Radiation Transport Modelling

Radiation transport modelling concerns understanding the flux and spatial density of subatomic particles in space and time and at energies that typically do not require quantum or relativistic considerations. Such modelling lies at the heart of how we design, regulate and operate some of the most important technologies for the twenty-first century. These include building and operating new reactors (fission and fusion), de- commissioning old ones, medical radiation therapy, as well as establishing novel space technologies through e.g. the development of space-bound mini-reactors for off-world bases and protection for high-tech equipment exposed to high-energy radiation such as satellites and spacesuits.

Accurate prediction of how radiation interacts with surrounding matter is based on modelling through the Boltzmann transport equation.
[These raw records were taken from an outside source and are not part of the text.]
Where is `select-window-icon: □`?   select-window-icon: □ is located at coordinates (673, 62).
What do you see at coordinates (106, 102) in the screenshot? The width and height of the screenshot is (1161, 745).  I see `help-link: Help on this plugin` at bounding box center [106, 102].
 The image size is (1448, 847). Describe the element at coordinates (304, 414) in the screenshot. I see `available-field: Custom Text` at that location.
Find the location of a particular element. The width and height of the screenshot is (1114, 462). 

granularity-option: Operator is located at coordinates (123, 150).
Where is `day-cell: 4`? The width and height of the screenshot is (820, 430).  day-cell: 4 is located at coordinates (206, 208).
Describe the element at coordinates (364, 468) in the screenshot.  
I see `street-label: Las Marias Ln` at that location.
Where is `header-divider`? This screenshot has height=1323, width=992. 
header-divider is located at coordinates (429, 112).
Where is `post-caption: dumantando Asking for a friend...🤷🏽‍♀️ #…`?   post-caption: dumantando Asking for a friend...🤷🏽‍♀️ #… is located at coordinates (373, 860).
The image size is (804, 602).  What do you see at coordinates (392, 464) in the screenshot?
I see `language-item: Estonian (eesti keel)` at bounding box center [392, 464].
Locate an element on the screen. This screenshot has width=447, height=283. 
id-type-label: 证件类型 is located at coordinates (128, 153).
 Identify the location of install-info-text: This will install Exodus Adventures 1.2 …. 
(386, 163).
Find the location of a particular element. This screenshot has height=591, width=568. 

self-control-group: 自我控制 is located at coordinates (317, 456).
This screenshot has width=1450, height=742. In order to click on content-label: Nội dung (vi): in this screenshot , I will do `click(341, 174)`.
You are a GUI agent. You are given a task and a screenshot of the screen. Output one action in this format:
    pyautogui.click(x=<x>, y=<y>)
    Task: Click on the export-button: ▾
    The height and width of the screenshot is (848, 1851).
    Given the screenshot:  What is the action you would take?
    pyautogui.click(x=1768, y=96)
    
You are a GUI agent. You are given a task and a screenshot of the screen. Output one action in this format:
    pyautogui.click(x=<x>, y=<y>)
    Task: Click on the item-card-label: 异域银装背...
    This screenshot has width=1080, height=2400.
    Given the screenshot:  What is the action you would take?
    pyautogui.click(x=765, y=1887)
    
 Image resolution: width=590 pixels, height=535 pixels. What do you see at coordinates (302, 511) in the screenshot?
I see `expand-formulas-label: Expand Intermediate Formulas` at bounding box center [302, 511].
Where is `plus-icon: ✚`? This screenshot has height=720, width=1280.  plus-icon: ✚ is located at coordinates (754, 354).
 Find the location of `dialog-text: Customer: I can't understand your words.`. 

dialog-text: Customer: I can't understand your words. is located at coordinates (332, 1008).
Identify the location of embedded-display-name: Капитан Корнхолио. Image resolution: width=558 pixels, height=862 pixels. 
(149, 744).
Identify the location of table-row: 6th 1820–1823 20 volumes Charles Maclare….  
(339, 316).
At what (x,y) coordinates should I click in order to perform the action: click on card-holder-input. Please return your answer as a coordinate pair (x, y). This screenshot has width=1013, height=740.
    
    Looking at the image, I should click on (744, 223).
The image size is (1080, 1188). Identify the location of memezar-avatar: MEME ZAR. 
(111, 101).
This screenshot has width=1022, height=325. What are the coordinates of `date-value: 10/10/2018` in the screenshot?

Many of the existing methods used in this field date back decades and rely on principles of simulated particle counting obtained by Monte Carlo and other numerical methods. Together with powerful modern HPC, smarter algorithms based on modern mathematical approaches have the capacity to handle significantly more complex scenarios e.g. time dependence, rare-event sampling and variance reduction as well as multi-physics modelling.

IMI Fellows are involved in a number of projects working with academics at Cambridge, industrial researchers e.g. at Jacobs and medical physicists at the Royal Berkshire NHS Foundation Trust.